Câmara debate criação de uma política municipal contra pichações

Projeto de lei do vereador Marcelo Lessa quer instituir cadastro de compradores de tinta spray na cidade

Foto: Alcir Aglio

 

 

Rômulo Barroso - especial para o Diário de Petrópolis

 

A Câmara Municipal começou a discutir na última terça-feira (23/11) um projeto de lei para coibir um problema que pode ser visto por todo mundo que passa, principalmente, pelo Centro da cidade: as pichações. A proposta do vereador Marcelo Lessa é a criação de uma política municipal contra pichações. A ideia é instituir uma multa para quem for flagrado praticando o ato de vandalismo e ainda um cadastro de compradores de tinta spray no comércio de Petrópolis.

Não faltam exemplos de locais que, frequentemente, sofrem com pichações em Petrópolis: os prédios dos Correios, do Cenip, da antiga sede do Banco do Brasil são só alguns poucos exemplos de locais onde o vandalismo já ocorre há vários anos.

Em 2014, o Ministério Público Federal chegou a pedir na justiça investigações contra mais de 20 pessoas acusadas por esse tipo de ato.
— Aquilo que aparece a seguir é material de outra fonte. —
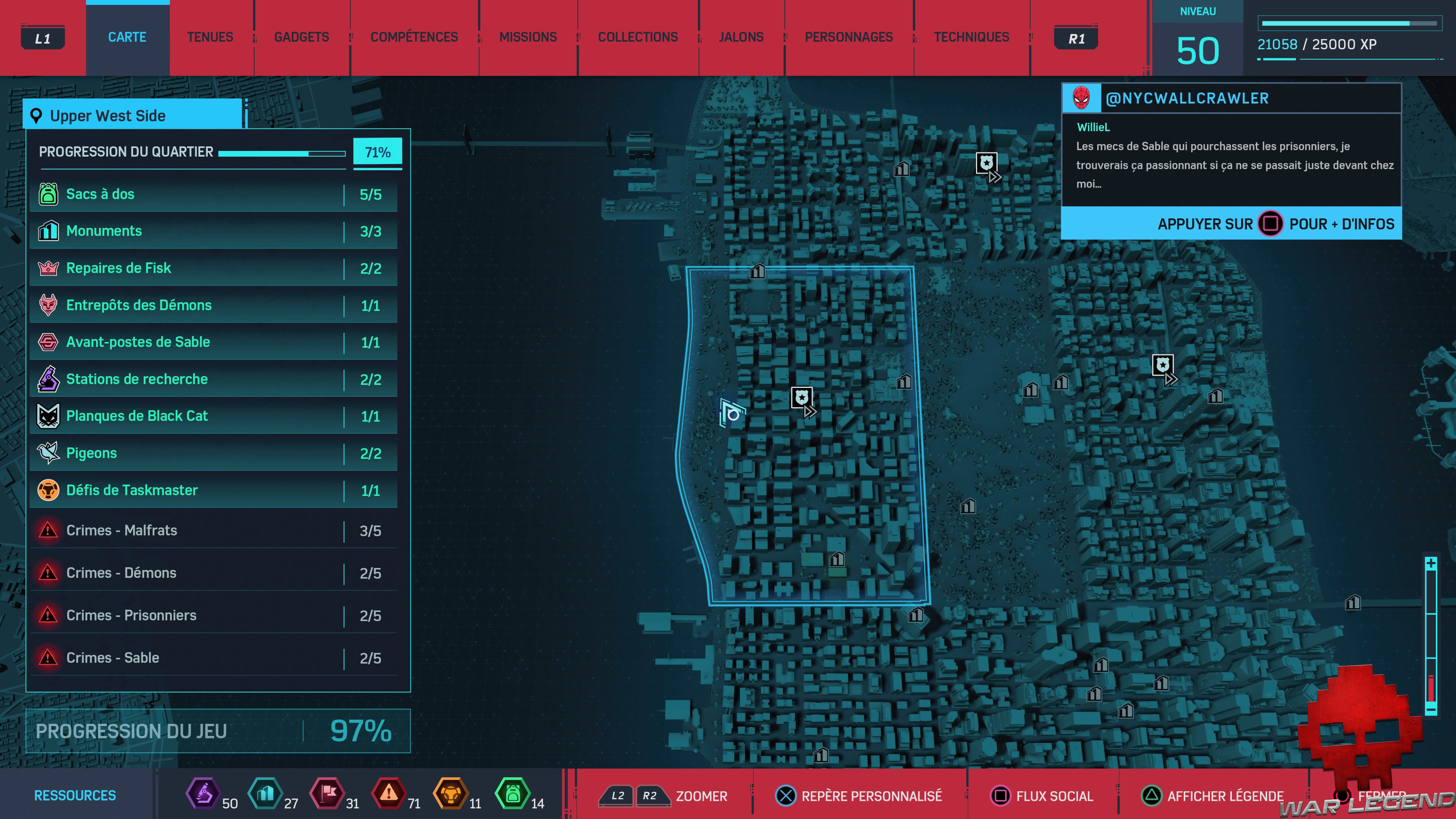Click the Sacs à dos backpack icon

(48, 194)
Dois anos depois, um morador do Rio de Janeiro chegou a ser preso pela Guarda Civil por pichações a residências no Centro. Também em 2016, dois jovens foram detidos pichando a Catedral São Pedro de Alcântara - um crime que é mais grave ainda quando lembrado que este é um imóvel tombado, assim como outros alvos. No ano passado, até o portão do Procon foi pichado.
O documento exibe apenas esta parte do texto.